Computational study of antimony sulphide absorbance layer for solar cells

Abstract

The demand for cheaper, nontoxic and earth-abundant materials as absorbing layer for solar cell is immensely needed to replace scarce, toxic and expensive one. In this regard, chalcogenide materials have attracted the attention of a lot of researchers because of their great potential in different applications. Antimony sulphide (Sb2S3), a chalcogenide binary material is investigated to exploit its potential for different energy technologies being a less toxic, abundantly available, stable and efficient, which are the fundamentals for sustainability as well as to realize the dream of green energy. Theoretical calculations based on density functional theory (DFT) are employed to study and understand the structural, electronic and optical properties of Sb2S3 for threedimensional (3-D), two-dimensional (2-D) and one-dimensional (1-D) structures.

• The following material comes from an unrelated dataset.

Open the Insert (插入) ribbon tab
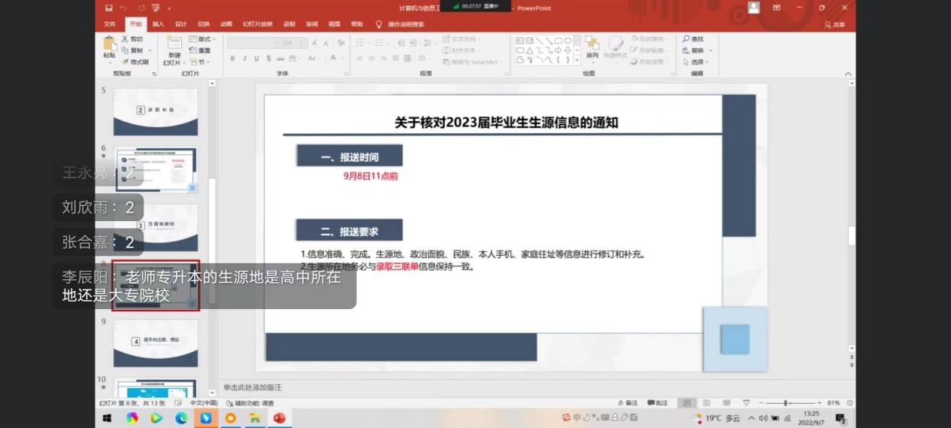The image size is (951, 428). tap(158, 24)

Here, the investigations have been performed by full-potential linearized augmented plane-wave method (FP-LAPW) within the WIEN2k computational code. The optical properties such as imaginary and real parts of the dielectric function, absorption coefficient, refractive index, reflectivity, and electron energy loss function are analyzed. In 3-D structure study, lattice parameters obtained are comparable to the experimental measurements. The obtained indirect energy band gap of 1.63 eV and optical properties are also closer to the experimental data. As the dimensions and size changed, the physical properties of Sb2S3 are also changed. The indirect energy band gaps obtained for 2-D and 1-D structures of Sb2S3 are 0.57 eV and 0.12 eV, respectively which are smaller than 3-D Sb2S3. The investigation of thickness effect on 2-D Sb2S3 is presented. The obtained values of indirect energy band gaps for various levels were found to be 0.568, 0.596 and 0.609 eV for 1, 2 and 4 levels, respectively. The density of state (DOS) illustrated for both 2-D and 1-D structures are higher than 3-D structure. The obtained absorption coefficients for both Sb2S3 structures are around 104 cm-1 in the visible light and ultraviolet regions. The static refractive index calculated for 3-D, 2-D and 1-D structures are 3.05, 1.77 and 1.48, respectively. From these results, it is clearly shown that 2-D and 1-D Sb2S3 structures have lower optical properties than 3-D Sb2S3. However, the absorption coefficients of 2-D and 1-D Sb2S3 structures are considerably higher and reflect their potentiality for photovoltaic applications.